- Born: c. 1171 AD Khentii Mountains
- Died: unknown
- Parents: Yesügei (father); Hö'elün (mother);

= Temülün =

Sister of Genghis Khan

Temülün (c. 1171–?) was the youngest full sibling and only sister of Genghis Khan (born Temüjin), the famed founder and Great Khan of the Mongol Empire. Her parents were Yesügei, chief of the Borjigin clan in the Khamag Mongol confederation, and his second wife Hö'elün. She was nine years younger than Temüjin.

== Biography ==

=== Early life ===
Temülün's name, like her brother's, comes from the stem temü or temür, meaning "iron." The suffix -lun is a common feminine name ending.

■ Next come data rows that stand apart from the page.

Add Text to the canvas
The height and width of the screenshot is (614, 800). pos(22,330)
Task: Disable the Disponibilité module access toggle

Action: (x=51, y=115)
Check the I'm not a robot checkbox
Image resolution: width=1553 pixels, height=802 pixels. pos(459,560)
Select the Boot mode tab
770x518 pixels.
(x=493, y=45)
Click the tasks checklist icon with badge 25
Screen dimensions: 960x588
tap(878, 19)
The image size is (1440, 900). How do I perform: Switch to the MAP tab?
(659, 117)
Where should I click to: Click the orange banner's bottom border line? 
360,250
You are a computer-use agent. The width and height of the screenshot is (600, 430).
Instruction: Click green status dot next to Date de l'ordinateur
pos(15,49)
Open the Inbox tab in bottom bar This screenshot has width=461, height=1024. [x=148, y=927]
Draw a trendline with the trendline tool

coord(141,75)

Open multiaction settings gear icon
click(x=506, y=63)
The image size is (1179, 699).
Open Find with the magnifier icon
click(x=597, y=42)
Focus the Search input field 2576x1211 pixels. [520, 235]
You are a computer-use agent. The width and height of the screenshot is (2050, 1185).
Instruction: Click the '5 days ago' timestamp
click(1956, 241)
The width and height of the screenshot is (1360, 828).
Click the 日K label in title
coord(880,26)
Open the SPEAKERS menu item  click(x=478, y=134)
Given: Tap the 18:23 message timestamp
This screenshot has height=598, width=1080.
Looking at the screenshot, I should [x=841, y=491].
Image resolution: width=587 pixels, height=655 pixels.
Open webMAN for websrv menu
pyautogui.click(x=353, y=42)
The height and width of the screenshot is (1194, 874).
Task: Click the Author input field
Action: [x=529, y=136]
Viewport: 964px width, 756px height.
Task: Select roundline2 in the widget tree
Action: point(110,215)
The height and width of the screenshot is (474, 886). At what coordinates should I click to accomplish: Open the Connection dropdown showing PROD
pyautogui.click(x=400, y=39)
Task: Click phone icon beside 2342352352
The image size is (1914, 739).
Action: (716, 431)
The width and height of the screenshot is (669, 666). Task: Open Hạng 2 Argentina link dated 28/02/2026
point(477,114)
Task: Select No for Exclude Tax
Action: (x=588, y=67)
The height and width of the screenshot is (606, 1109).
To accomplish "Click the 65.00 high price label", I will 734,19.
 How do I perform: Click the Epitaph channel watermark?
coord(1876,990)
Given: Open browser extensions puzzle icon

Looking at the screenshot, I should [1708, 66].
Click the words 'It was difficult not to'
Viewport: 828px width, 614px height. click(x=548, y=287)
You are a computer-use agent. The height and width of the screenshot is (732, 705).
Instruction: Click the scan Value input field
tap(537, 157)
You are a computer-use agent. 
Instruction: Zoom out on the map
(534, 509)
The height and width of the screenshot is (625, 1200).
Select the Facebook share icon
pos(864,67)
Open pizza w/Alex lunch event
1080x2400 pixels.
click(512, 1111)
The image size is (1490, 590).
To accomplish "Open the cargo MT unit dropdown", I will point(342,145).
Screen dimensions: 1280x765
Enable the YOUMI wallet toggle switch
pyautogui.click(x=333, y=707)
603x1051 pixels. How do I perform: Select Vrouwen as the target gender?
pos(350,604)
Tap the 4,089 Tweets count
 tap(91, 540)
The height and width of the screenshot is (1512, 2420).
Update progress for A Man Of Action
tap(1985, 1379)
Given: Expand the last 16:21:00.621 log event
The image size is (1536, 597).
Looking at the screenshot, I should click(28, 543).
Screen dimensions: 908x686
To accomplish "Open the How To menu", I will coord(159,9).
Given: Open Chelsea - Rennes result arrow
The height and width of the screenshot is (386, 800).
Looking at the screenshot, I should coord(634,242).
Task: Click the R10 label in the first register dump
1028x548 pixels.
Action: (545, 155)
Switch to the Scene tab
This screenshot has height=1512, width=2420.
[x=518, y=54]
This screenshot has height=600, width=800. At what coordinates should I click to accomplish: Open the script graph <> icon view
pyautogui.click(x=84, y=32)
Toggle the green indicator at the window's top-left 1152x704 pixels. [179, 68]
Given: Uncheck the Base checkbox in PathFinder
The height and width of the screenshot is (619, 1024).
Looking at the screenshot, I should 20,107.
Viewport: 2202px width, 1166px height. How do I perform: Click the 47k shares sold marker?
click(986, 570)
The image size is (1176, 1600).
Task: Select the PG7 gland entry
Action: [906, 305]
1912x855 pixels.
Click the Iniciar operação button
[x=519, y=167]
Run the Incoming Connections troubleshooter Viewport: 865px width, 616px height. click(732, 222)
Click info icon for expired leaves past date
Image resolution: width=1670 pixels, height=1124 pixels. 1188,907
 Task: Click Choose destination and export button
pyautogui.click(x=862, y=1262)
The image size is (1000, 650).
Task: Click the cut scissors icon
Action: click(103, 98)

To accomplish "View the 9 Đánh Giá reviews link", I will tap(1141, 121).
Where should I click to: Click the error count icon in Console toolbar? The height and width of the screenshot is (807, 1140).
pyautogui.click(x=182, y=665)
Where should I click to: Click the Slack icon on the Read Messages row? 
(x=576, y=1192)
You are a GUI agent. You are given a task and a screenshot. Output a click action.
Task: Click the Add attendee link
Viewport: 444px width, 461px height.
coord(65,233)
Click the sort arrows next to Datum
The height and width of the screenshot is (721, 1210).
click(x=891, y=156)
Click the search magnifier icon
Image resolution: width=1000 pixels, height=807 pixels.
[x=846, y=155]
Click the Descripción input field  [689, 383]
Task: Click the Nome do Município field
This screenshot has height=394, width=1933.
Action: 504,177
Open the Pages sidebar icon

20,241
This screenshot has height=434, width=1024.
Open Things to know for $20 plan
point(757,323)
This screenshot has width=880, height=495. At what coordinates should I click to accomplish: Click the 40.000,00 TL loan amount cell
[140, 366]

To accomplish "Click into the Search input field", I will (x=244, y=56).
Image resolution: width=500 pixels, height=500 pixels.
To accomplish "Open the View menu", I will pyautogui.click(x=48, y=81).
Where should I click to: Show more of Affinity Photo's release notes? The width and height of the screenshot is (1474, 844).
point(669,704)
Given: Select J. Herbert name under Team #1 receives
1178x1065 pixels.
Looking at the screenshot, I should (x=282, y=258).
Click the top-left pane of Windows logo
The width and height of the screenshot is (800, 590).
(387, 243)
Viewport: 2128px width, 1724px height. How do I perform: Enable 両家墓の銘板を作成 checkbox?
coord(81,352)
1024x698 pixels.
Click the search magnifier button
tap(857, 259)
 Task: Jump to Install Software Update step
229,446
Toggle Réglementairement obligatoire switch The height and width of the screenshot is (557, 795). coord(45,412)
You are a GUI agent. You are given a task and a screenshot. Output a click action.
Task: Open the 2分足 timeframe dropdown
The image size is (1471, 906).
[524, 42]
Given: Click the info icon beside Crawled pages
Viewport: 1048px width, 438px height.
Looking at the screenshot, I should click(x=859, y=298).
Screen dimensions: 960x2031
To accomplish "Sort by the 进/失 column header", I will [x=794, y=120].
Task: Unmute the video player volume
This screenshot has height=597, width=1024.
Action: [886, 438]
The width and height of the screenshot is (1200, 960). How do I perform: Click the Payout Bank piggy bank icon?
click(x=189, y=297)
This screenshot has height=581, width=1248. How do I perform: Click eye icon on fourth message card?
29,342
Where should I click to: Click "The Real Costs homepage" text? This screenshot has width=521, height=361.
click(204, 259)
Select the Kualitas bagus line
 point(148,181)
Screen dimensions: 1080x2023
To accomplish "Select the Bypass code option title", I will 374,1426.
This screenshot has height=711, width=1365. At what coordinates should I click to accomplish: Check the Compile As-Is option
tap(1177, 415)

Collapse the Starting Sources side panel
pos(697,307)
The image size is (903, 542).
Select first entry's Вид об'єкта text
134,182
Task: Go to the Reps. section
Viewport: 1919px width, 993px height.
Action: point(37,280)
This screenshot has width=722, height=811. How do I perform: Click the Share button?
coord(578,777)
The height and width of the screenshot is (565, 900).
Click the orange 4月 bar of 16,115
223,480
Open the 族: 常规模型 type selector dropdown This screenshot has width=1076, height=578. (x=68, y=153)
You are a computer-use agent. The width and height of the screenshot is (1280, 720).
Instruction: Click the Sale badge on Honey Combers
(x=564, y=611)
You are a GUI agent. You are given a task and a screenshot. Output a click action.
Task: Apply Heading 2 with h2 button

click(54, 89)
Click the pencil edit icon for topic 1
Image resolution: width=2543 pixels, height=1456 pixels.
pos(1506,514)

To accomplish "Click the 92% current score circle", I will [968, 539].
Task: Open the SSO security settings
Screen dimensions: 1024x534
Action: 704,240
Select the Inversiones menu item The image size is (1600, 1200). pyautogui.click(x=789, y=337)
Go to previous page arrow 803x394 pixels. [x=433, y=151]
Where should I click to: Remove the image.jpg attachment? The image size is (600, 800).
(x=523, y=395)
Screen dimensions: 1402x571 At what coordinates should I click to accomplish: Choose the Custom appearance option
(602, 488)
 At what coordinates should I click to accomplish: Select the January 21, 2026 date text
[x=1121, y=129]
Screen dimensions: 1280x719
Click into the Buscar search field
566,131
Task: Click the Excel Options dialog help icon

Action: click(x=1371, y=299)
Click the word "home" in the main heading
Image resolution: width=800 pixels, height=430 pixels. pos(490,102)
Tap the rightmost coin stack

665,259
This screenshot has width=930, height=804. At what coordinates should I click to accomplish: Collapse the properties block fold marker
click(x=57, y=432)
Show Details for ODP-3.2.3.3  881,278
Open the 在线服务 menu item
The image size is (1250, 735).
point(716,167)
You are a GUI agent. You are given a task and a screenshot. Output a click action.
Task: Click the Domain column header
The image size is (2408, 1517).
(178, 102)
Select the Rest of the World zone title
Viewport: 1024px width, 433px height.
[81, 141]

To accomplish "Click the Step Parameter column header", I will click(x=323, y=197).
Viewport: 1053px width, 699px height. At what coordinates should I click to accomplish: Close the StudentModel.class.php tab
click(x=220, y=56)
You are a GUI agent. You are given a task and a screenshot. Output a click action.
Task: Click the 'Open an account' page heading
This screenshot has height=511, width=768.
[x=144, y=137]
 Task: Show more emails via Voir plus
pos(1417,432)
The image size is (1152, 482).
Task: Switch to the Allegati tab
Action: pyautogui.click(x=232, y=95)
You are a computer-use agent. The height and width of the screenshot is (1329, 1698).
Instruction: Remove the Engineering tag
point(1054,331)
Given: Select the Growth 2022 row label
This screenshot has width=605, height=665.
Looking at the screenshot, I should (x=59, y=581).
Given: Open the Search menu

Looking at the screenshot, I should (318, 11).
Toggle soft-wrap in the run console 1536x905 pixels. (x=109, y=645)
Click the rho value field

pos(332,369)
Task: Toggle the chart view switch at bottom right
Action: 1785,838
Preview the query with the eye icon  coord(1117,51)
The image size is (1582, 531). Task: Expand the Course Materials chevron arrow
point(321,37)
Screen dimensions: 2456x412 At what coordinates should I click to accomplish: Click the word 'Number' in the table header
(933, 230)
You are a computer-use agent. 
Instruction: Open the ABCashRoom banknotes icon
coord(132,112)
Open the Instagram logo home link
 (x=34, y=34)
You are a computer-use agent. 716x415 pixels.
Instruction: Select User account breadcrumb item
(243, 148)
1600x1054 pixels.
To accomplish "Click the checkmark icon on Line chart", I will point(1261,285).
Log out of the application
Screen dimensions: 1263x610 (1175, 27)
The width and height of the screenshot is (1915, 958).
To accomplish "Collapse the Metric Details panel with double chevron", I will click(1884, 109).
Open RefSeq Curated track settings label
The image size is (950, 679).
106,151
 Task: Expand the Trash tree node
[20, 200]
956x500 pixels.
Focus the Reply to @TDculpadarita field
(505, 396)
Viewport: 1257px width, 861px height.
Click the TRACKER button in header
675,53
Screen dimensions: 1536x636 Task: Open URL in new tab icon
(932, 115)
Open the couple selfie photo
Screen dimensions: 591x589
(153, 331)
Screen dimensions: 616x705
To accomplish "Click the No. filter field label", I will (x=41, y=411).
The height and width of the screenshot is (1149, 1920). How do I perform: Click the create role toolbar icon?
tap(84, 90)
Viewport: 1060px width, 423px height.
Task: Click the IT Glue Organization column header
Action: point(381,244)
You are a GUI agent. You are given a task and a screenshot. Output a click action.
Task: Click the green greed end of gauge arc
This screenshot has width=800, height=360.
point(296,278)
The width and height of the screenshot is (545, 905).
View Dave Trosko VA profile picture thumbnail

The Secret History of the Mongols, a chronicle of Mongol history, mentions Temülün three times: in an account of Temüjin's legendary birth and twice in an episode wherein an infant Temülün and her family are attacked by the Taychiud tribe.

Temülün's father Yesügei died in a Tatar attack when she was a baby, leaving the rest of the family to be raised by Hö'elün.

She had six older brothers: Temüjin, Qasar, Hachiun, Temüge, Behter, and Belgütei (the latter two were her half-siblings).